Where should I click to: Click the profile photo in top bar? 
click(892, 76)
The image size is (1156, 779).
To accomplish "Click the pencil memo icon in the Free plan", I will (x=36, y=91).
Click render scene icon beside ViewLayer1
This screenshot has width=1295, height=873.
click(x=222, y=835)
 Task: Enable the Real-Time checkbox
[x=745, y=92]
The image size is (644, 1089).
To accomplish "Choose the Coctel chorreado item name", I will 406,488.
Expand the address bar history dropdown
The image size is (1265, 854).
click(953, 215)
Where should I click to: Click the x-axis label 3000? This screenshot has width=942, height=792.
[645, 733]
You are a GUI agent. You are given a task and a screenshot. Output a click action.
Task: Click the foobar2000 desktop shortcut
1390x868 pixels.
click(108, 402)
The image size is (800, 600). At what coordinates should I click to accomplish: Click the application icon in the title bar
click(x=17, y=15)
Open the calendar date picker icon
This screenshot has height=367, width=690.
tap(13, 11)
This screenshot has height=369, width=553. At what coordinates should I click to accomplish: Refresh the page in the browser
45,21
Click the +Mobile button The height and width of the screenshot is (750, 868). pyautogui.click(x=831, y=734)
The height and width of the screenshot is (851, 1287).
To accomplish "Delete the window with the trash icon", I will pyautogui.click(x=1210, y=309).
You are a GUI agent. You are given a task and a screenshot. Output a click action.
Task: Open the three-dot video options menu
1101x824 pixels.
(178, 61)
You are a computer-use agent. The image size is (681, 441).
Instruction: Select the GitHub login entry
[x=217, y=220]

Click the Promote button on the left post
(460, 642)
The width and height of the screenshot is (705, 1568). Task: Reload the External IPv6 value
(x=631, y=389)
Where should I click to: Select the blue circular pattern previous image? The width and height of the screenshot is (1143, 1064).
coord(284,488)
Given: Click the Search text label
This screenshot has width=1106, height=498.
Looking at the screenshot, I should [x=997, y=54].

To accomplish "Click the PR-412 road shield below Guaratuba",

Exercise instructions
Write out the material exactly as given.

Answer to the exercise
Where should I click to: Click the profile photo in top bar? 
click(892, 76)
The image size is (1156, 779).
To accomplish "Click the pencil memo icon in the Free plan", I will (x=36, y=91).
Click render scene icon beside ViewLayer1
This screenshot has width=1295, height=873.
click(x=222, y=835)
 Task: Enable the Real-Time checkbox
[x=745, y=92]
The image size is (644, 1089).
To accomplish "Choose the Coctel chorreado item name", I will 406,488.
Expand the address bar history dropdown
The image size is (1265, 854).
click(953, 215)
Where should I click to: Click the x-axis label 3000? This screenshot has width=942, height=792.
[645, 733]
You are a GUI agent. You are given a task and a screenshot. Output a click action.
Task: Click the foobar2000 desktop shortcut
1390x868 pixels.
click(108, 402)
The image size is (800, 600). At what coordinates should I click to accomplish: Click the application icon in the title bar
click(x=17, y=15)
Open the calendar date picker icon
This screenshot has height=367, width=690.
tap(13, 11)
This screenshot has height=369, width=553. At what coordinates should I click to accomplish: Refresh the page in the browser
45,21
Click the +Mobile button The height and width of the screenshot is (750, 868). pyautogui.click(x=831, y=734)
The height and width of the screenshot is (851, 1287).
To accomplish "Delete the window with the trash icon", I will pyautogui.click(x=1210, y=309).
You are a GUI agent. You are given a task and a screenshot. Output a click action.
Task: Open the three-dot video options menu
1101x824 pixels.
(178, 61)
You are a computer-use agent. The image size is (681, 441).
Instruction: Select the GitHub login entry
[x=217, y=220]

Click the Promote button on the left post
(460, 642)
The width and height of the screenshot is (705, 1568). Task: Reload the External IPv6 value
(x=631, y=389)
Where should I click to: Select the blue circular pattern previous image? The width and height of the screenshot is (1143, 1064).
coord(284,488)
Given: Click the Search text label
This screenshot has width=1106, height=498.
Looking at the screenshot, I should [x=997, y=54].

To accomplish "Click the PR-412 road shield below Guaratuba",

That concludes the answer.